-- Available data follows --

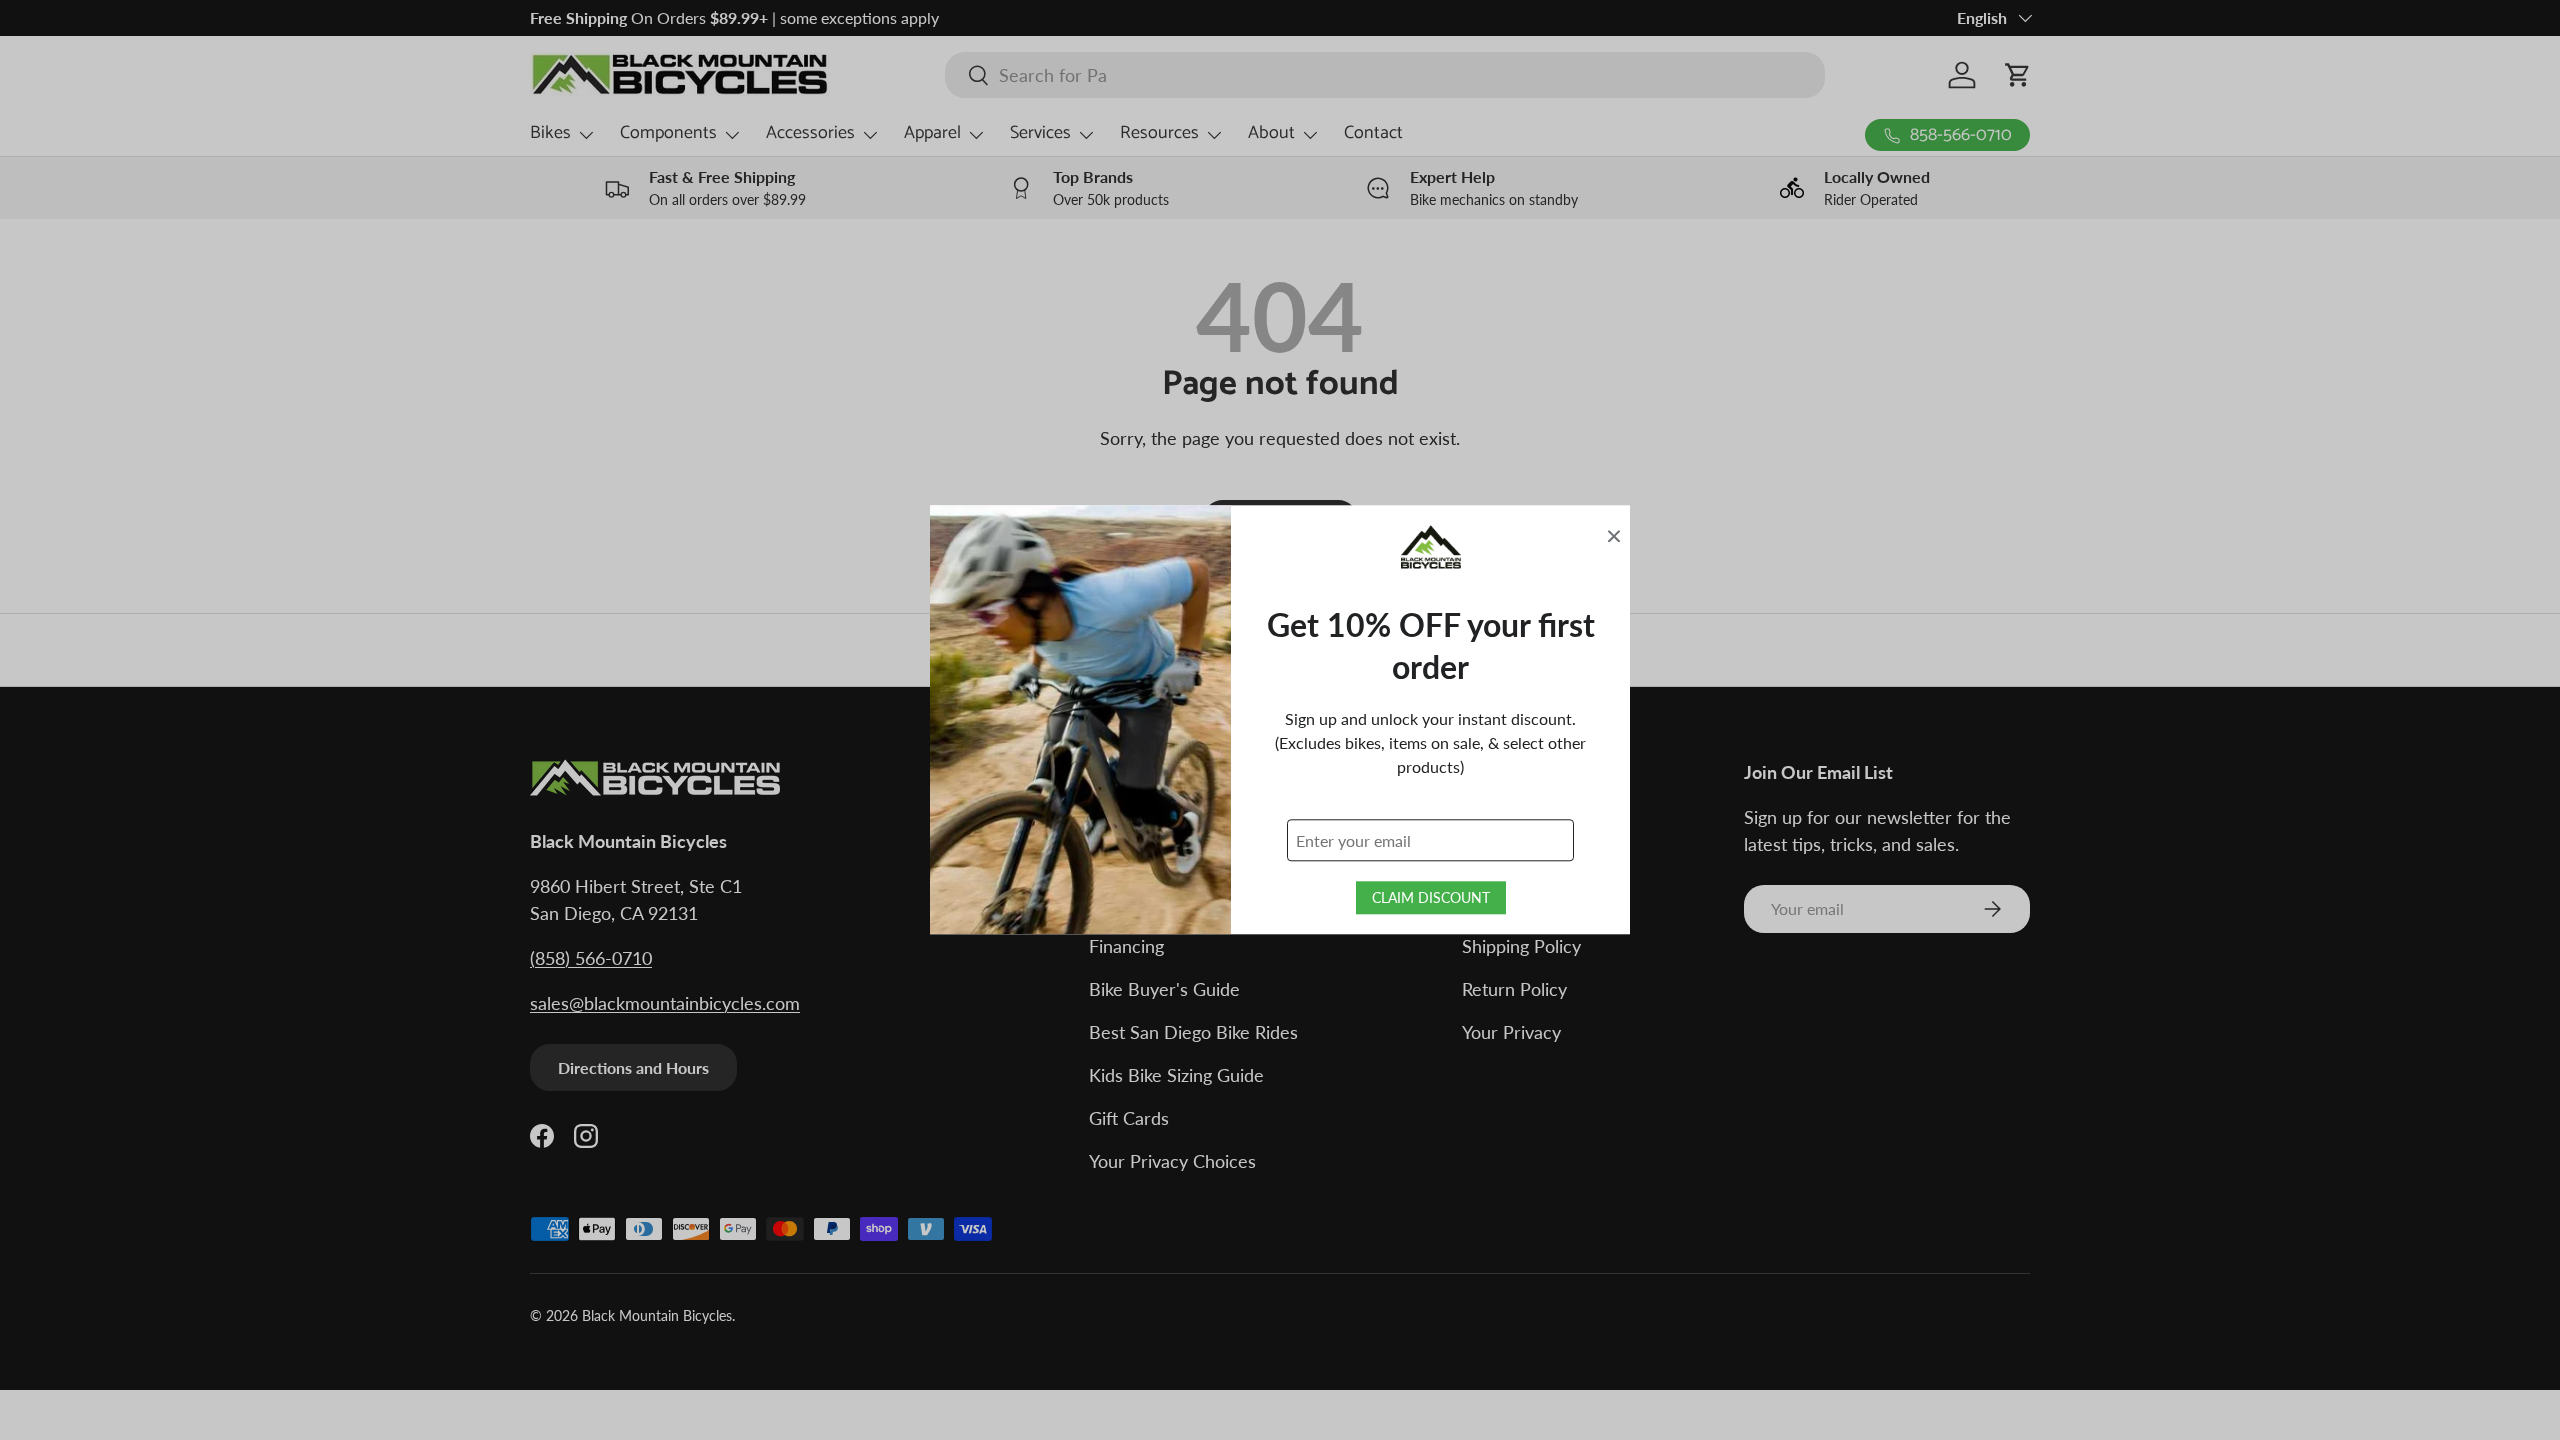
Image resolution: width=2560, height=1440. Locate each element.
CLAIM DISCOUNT (1431, 898)
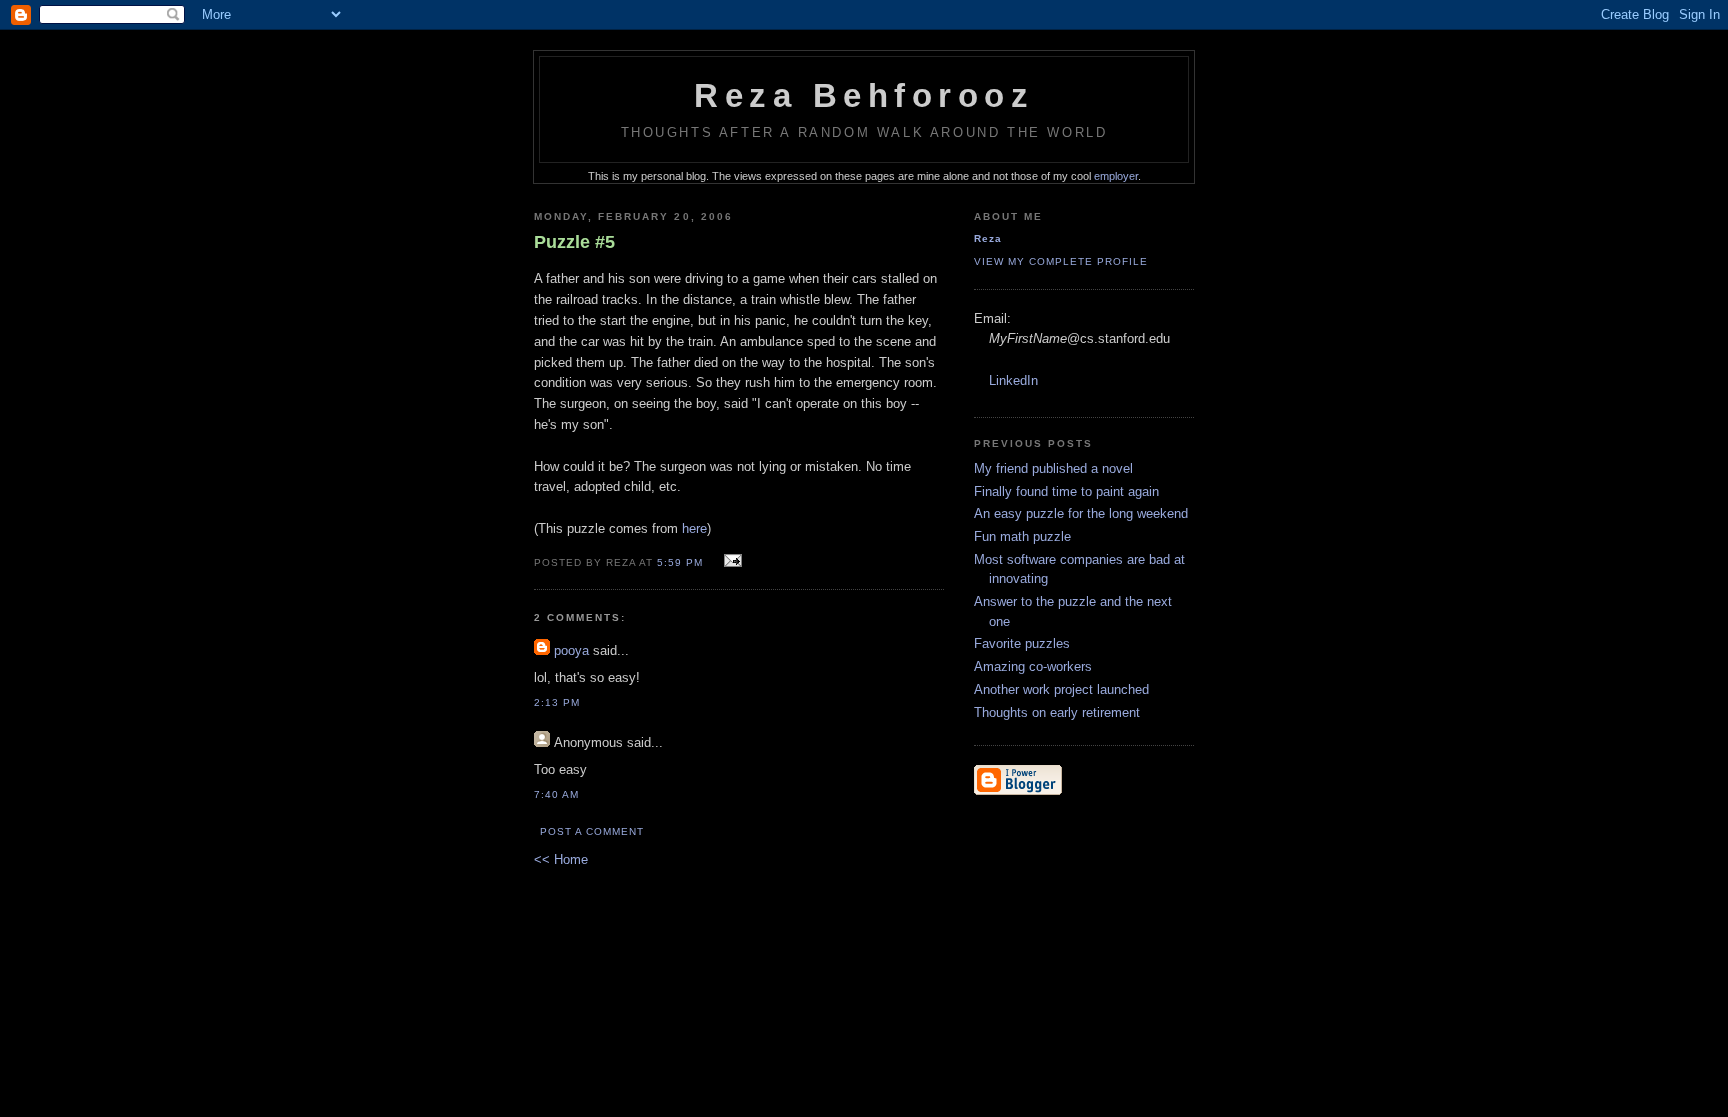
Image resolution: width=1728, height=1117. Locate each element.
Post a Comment (592, 831)
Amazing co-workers (1033, 666)
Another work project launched (1061, 689)
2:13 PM (557, 702)
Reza (988, 238)
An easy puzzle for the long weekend (1081, 513)
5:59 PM (680, 562)
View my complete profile (1061, 261)
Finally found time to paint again (1066, 491)
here (694, 528)
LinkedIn (1013, 380)
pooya (571, 650)
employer (1116, 176)
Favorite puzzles (1022, 643)
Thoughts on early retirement (1057, 712)
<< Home (561, 859)
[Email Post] (729, 561)
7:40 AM (556, 794)
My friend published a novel (1053, 468)
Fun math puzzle (1022, 536)
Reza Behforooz (864, 96)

-- Available data concluded --

The expected result is an exact transcription of the lines from the one containing "5:59 PM (680, 562)" through the end of the records above; please include both ends.

5:59 PM (680, 562)
View my complete profile (1061, 261)
Finally found time to paint again (1066, 491)
here (694, 528)
LinkedIn (1013, 380)
pooya (571, 650)
employer (1116, 176)
Favorite puzzles (1022, 643)
Thoughts on early retirement (1057, 712)
<< Home (561, 859)
[Email Post] (729, 561)
7:40 AM (556, 794)
My friend published a novel (1053, 468)
Fun math puzzle (1022, 536)
Reza Behforooz (864, 96)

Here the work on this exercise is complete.